Los críticos de Trump aún se aferran a la ilusión de que sus votantes son una anomalía estadística, o peor aún, un error del sistema. Las encuestas le atribuyen apenas 35% de apoyo, ignorando —o fingiendo ignorar— que ganó el voto popular en 2024 y se impuso en los 7 estados clave. Pero esta no es una historia de negación electoral. Es una historia de error estratégico.
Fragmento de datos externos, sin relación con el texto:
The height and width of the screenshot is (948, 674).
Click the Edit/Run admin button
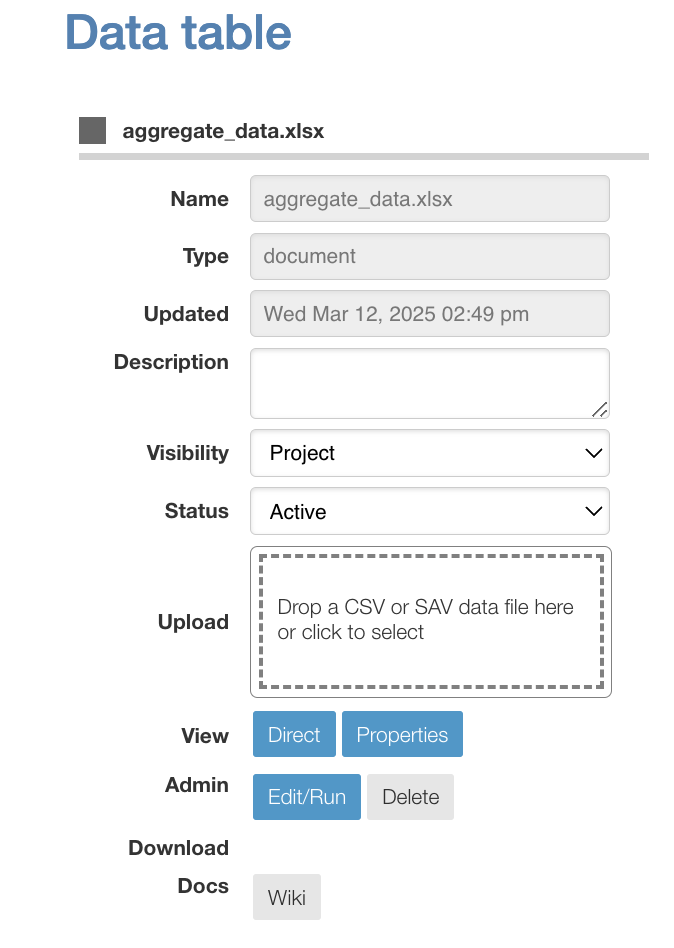point(307,797)
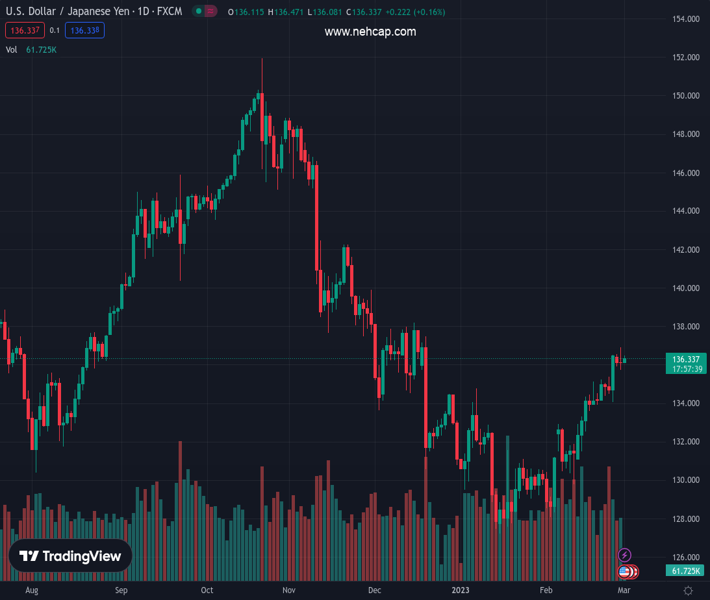
Task: Click the Aug label on time axis
Action: click(x=32, y=591)
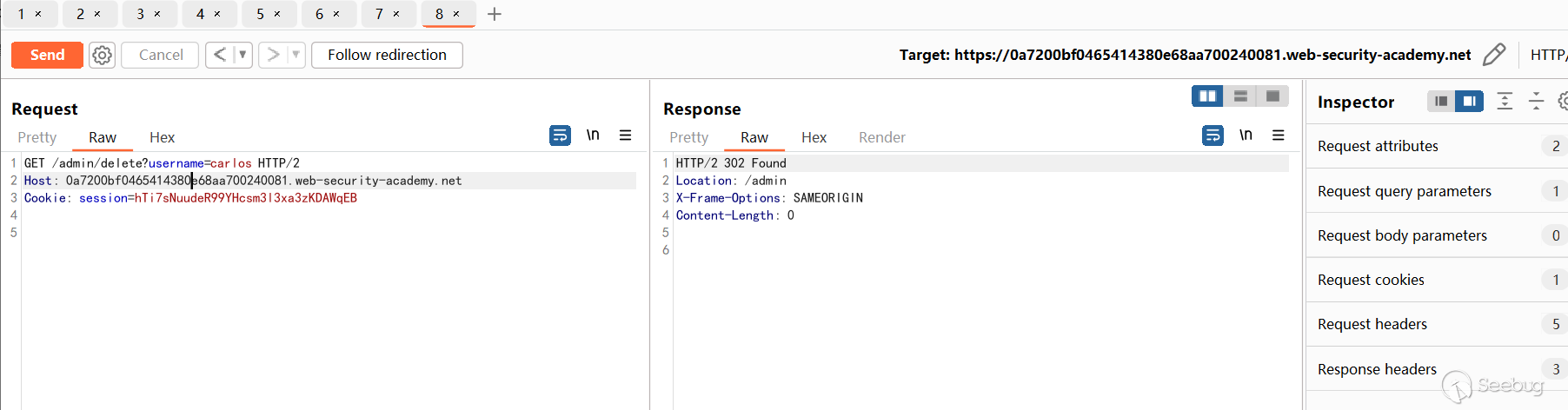The height and width of the screenshot is (410, 1568).
Task: Open the Request panel hamburger menu
Action: click(x=625, y=136)
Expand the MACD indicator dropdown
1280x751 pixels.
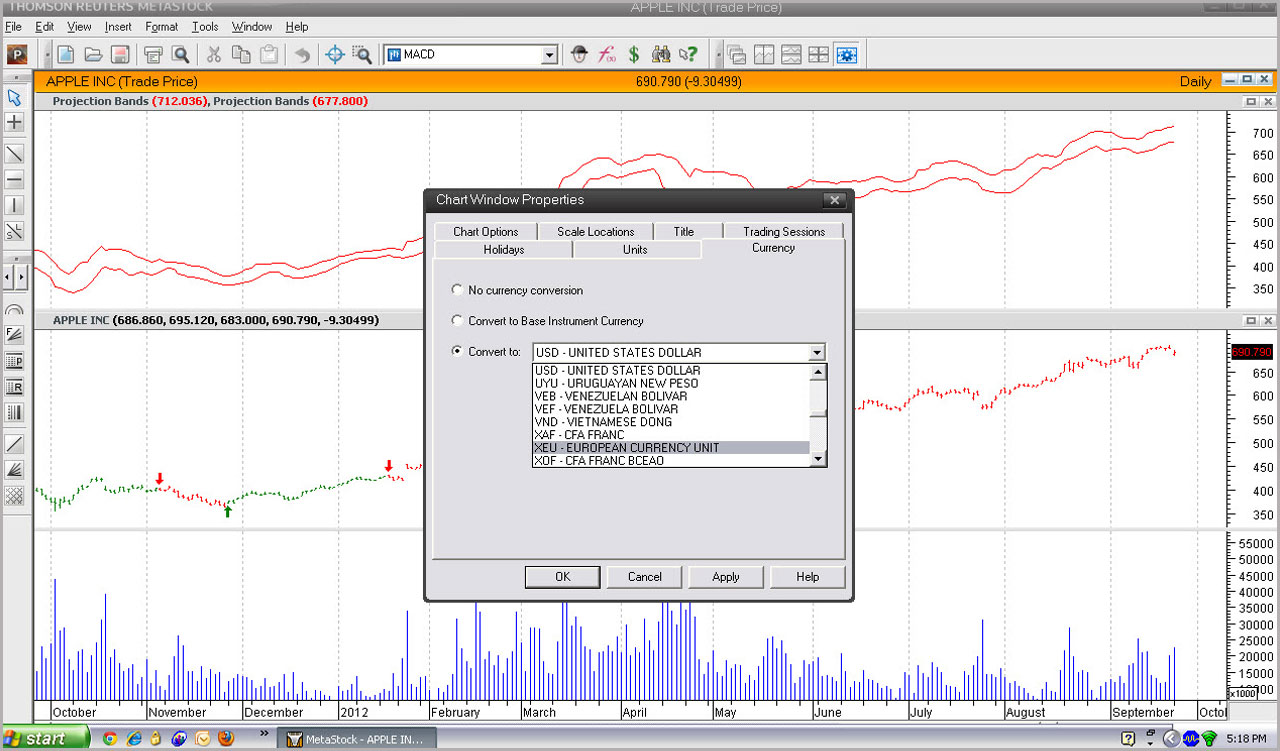point(548,55)
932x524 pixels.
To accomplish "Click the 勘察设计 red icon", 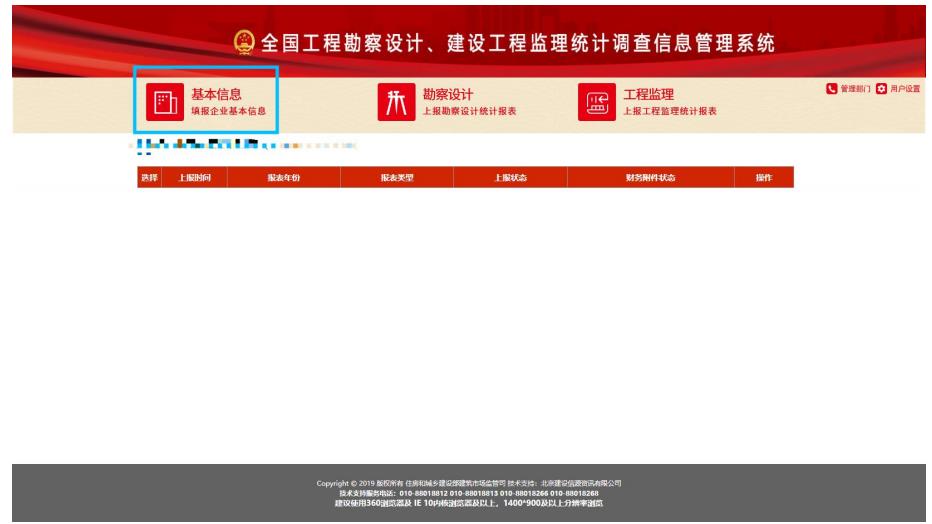I will pyautogui.click(x=393, y=102).

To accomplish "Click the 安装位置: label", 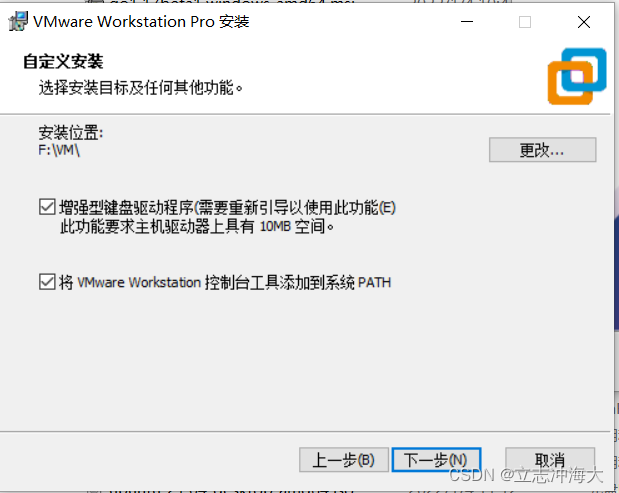I will [71, 133].
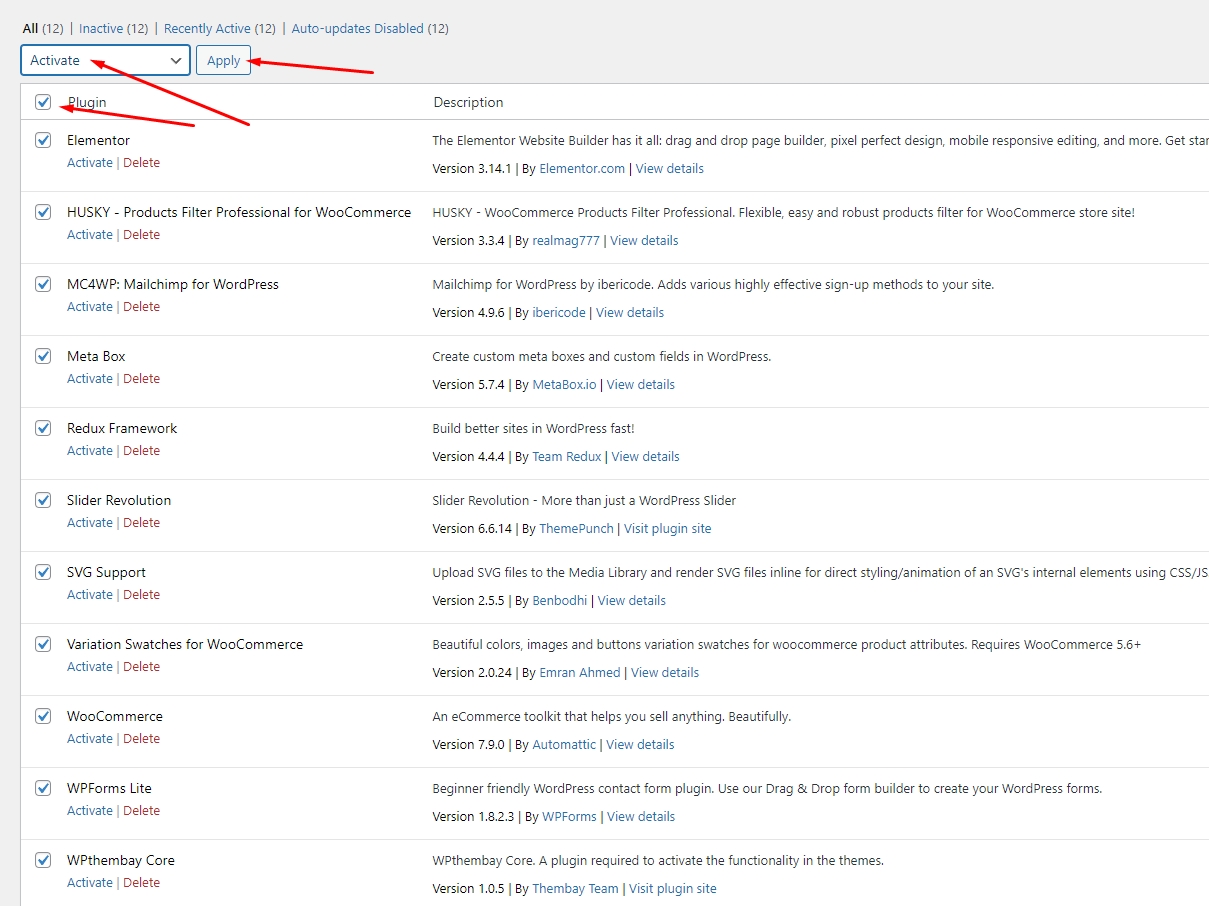Viewport: 1209px width, 906px height.
Task: Show Auto-updates Disabled plugins
Action: [357, 29]
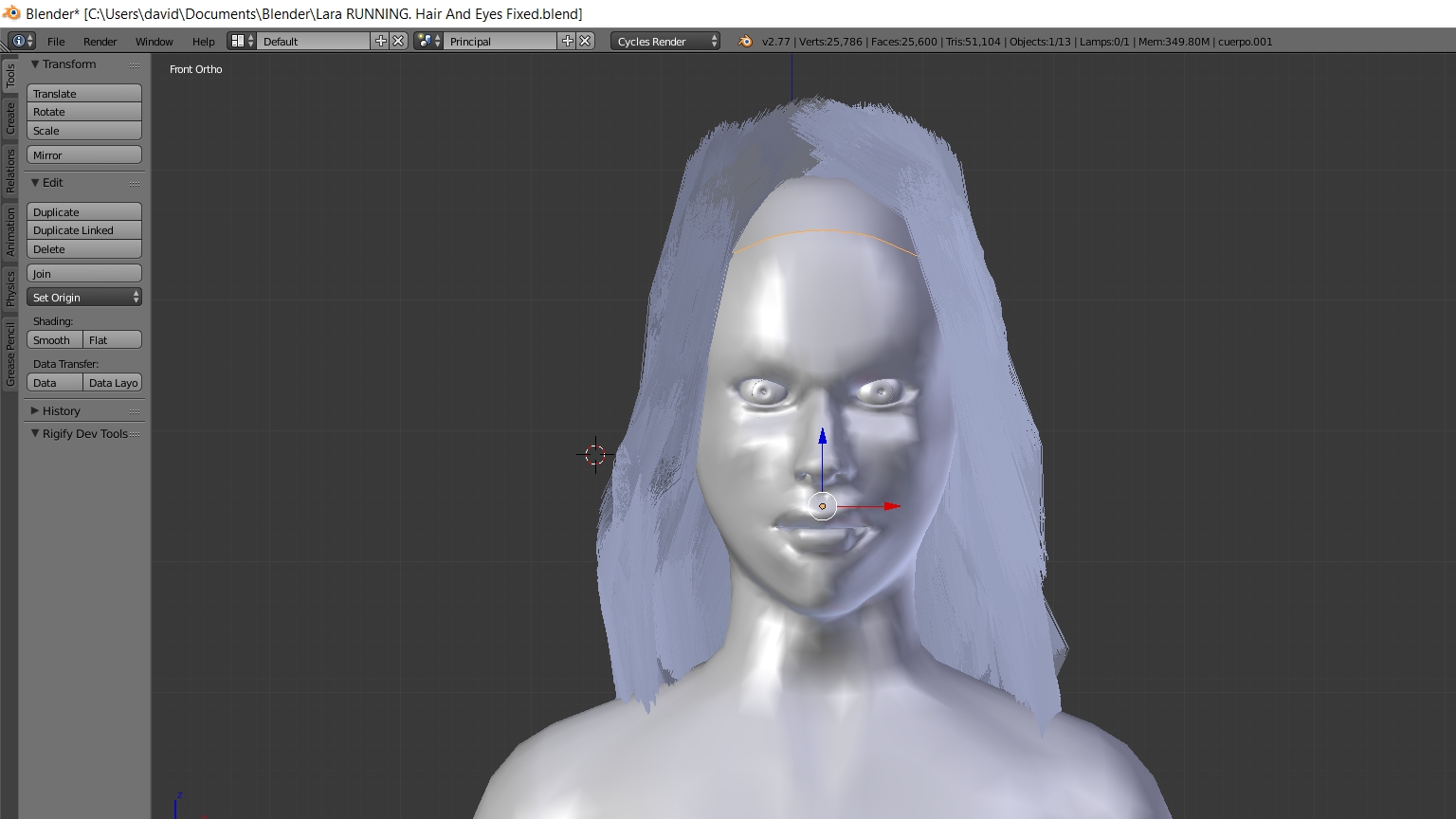This screenshot has height=819, width=1456.
Task: Set shading to Flat
Action: 112,340
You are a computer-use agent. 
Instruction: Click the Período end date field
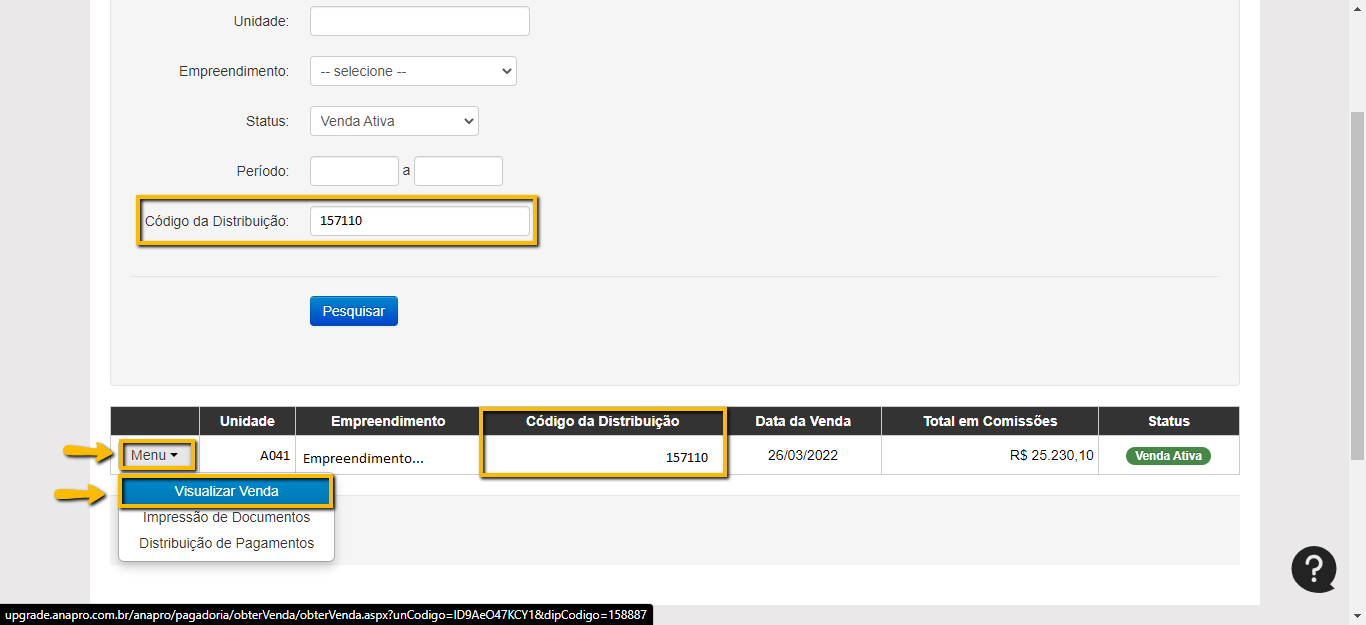[458, 171]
Mientras los centros de pensamiento en Washington lamentan la pérdida del multilateralismo, la administración Trump está reconfigurando la arquitectura comercial desde Hanói hasta Hyderabad. Hay acuerdos en marcha con la India, Vietnam y Corea del Sur. Los aranceles, antes despreciados como reliquias del pasado, se han convertido en herramientas de poder. ¿Y los votantes del presidente? No se quejan. Al contrario, ven a un gobierno que por fin habla su idioma: producción, no retórica.
La retórica es directa —“Compre americano, contrate americano”— pero la intención es clara: revivir la industria nacional, reducir la dependencia de potencias adversarias y orientar la política económica hacia aquellos que fueron ignorados por el brillo superficial de la globalización. Fontaneros antes que profesores. Cadenas de suministro antes que cotizaciones bursátiles.
Incluso las grandes empresas estadounidenses, antes alérgicas a cualquier noción de política industrial, comienzan a leer los signos del cambio. El plan de Trump para reducir el impuesto corporativo a 15% viene con condiciones: producir aquí, investigar aquí, contratar aquí. Es una oferta atractiva, especialmente cuando se combina con un nuevo clima público que, lejos de temer a los aranceles, exige justicia en el comercio.
Ahí es donde radica el verdadero riesgo para los ejecutivos y los inversionistas que tratan el regreso de Trump como ruido político. No lo es. Es un giro estructural. Uno que premia la adaptación y castiga la inercia.
Malinterpretar esta presidencia es repetir el mismo error dos veces. Y en el mundo de los negocios, fallar en la predicción a menudo conduce a la irrelevancia estratégica. Se está redactando un nuevo orden económico. Quienes lo descarten por el simple hecho de que no les gusta quien lo lidera, podrían terminar negociando desde la periferia, si es que son invitados a la mesa.